● **Passage provided**:
────────────────────

Theorizing Modernities article

Islamophobia and Epistemological Ignorance

A sticker from a post in Montreal taken on May 20, 2019 likely in reference to the Quebec ban on religious symbols enacted by Bill 21. Photo Credit: Flickr User Ingrid Cold. CC BY-SA 2.0.

On June 6, 2021, in London, Ontario, the Afzaal family was run down and killed by a White man, leaving an injured young boy as the sole survivor. This is the most recent and high profile Islamophobic killing in Canada, following the January 2017 mosque shooting in Quebec. In both cases, the victims were targeted because they were Muslims.

In a similar manner to the reactions after the Quebec mosque shooting in 2017, many politicians and ordinary citizens have claimed that the attack in Ontario is exceptional. They claim that such things do not normally happen in Canada. To treat it as an exceptionally tragic event makes it possible to condemn the violence and to offer sympathy and support to Muslim communities without having to address the conditions which make the Islamophobia that motivates such attacks possible. The connection between individual actions and the systemic context is erased from view when violence against Muslims is treated as an isolated incident rather than as part of a longstanding political context.

Bill 21 is a flashpoint in this context. Bill 21, which became law in 2019 in Quebec, prohibits people who wear religious symbols from giving and receiving public services in the name of upholding Quebec’s commitment to secularism. In practice, the law disproportionately excludes Muslim women who wear hijabs from working in the public sector, as well as other religious minorities who wear visible religious symbols. A few days after the London attack, Prime Minister Trudeau was asked during a press conference about his views on this provincial law in light of his stated commitment to fighting Islamophobia. Trudeau responded that he had already expressed his disagreement with the law before, but that it was up to Quebecers to take it up as an issue.

The connection between individual actions and the systemic context is erased from view when violence against Muslims is treated as an isolated incident rather than as part of a longstanding political context.

Quebec’s Premier Legault, along with other Quebec politicians and party leaders, were quick to reject the idea that there was any relationship between Bill 21, Islamophobia, and the London attacks. As Bloc Quebecois leader, Yves-François Blanchet, stated, “…there is no relationship, no link between Bill 21 and that kind of gestures of hatred because Bill 21 has no meaning in London, Ontario.” Blanchet’s statement, along with those of the other Quebec party leaders, can be read, superficially, as commenting on the fact that a law that is passed in one province has no applicability in another. Technically, that is correct. More significantly, however, it reflects a refusal to see the discursive meaning that Muslims give to these two events.

────────────────────

● **What to work on**:
1. List every politician named in the article on Islamophobia, giving each with the title or role it states.
2. Please reproduce the passage of the article on Islamophobia that opens with the words containing "A sticker from" and closes with "they were Muslims.".

Stored dataset items
────────────────────

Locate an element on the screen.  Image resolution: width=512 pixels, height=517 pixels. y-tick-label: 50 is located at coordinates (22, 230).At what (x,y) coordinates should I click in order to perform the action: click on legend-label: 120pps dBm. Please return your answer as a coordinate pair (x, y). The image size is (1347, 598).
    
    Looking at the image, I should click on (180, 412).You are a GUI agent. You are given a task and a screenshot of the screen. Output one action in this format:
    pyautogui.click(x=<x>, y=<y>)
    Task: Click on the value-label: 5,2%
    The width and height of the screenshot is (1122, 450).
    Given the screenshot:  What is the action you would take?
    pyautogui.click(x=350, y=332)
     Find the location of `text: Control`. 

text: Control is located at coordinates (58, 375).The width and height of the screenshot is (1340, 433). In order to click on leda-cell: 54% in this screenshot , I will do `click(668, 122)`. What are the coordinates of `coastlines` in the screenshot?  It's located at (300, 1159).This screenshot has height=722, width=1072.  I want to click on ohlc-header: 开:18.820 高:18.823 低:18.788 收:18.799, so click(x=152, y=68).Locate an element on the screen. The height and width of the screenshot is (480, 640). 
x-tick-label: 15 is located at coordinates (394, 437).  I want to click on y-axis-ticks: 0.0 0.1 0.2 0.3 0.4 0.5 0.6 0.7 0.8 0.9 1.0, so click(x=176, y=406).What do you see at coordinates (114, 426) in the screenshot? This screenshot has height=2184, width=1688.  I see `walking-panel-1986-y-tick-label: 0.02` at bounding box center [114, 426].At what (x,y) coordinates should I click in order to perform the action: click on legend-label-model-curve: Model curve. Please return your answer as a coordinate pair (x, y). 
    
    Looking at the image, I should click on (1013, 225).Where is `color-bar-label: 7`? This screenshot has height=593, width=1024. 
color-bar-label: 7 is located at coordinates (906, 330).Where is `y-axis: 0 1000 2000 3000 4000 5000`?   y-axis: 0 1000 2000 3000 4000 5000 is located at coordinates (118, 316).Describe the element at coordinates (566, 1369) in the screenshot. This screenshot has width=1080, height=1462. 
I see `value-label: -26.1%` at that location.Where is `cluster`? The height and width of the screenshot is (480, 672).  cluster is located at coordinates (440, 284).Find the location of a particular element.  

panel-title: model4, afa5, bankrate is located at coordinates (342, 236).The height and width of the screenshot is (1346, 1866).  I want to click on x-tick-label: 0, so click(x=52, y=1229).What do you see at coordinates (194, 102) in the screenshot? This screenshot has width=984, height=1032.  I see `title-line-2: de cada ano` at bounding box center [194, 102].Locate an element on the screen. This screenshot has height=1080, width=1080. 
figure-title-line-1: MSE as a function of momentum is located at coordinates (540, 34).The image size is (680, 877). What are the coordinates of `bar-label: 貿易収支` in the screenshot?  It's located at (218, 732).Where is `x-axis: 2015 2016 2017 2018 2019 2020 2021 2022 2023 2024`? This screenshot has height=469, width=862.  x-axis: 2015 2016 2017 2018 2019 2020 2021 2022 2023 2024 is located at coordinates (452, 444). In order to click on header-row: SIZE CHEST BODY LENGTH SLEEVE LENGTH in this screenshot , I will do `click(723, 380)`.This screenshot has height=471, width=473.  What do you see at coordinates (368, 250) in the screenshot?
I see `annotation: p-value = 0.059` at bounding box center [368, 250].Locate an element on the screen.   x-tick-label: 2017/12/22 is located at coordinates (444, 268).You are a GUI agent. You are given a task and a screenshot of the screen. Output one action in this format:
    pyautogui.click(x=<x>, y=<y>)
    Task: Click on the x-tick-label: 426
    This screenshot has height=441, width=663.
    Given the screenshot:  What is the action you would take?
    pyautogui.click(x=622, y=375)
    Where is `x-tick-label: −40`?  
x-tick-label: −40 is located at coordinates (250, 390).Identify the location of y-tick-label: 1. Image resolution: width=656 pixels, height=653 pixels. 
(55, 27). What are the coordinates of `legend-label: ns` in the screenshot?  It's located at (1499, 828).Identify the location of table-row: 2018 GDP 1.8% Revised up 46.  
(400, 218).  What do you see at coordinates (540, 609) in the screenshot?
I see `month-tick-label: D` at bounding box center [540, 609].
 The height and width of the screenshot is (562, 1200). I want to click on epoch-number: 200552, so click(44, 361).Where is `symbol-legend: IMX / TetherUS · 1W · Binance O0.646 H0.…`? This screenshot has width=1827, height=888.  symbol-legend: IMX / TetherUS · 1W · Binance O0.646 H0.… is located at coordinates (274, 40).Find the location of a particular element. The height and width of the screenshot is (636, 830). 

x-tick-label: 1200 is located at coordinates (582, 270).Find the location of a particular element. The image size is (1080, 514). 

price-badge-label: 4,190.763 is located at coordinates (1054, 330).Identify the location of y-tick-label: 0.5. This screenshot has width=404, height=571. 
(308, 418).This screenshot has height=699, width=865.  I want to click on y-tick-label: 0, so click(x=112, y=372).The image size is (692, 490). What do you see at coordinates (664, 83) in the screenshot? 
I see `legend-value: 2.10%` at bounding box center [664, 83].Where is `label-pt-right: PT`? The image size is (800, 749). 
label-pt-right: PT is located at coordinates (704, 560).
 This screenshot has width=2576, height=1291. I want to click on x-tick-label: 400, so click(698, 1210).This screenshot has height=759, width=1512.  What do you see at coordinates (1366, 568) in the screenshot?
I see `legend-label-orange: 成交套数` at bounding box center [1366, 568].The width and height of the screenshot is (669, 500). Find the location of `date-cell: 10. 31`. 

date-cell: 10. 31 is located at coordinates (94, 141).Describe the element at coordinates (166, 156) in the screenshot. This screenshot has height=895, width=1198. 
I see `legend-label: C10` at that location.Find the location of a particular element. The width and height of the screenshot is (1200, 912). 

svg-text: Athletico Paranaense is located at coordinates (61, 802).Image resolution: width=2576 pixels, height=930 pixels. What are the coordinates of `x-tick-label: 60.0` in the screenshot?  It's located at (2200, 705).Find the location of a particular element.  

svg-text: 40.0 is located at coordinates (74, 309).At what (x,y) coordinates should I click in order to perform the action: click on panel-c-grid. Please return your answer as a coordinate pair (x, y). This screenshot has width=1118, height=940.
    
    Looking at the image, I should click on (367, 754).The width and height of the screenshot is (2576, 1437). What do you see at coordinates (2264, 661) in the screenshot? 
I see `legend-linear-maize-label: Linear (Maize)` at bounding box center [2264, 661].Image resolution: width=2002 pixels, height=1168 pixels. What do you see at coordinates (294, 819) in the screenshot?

────────────────────

● **Exercise solutions**:
1.
- Prime Minister Trudeau
- Premier Legault (Quebec's Premier)
- Yves-François Blanchet (Bloc Quebecois leader)

2.
A sticker from a post in Montreal taken on May 20, 2019 likely in reference to the Quebec ban on religious symbols enacted by Bill 21. Photo Credit: Flickr User Ingrid Cold. CC BY-SA 2.0.

On June 6, 2021, in London, Ontario, the Afzaal family was run down and killed by a White man, leaving an injured young boy as the sole survivor. This is the most recent and high profile Islamophobic killing in Canada, following the January 2017 mosque shooting in Quebec. In both cases, the victims were targeted because they were Muslims.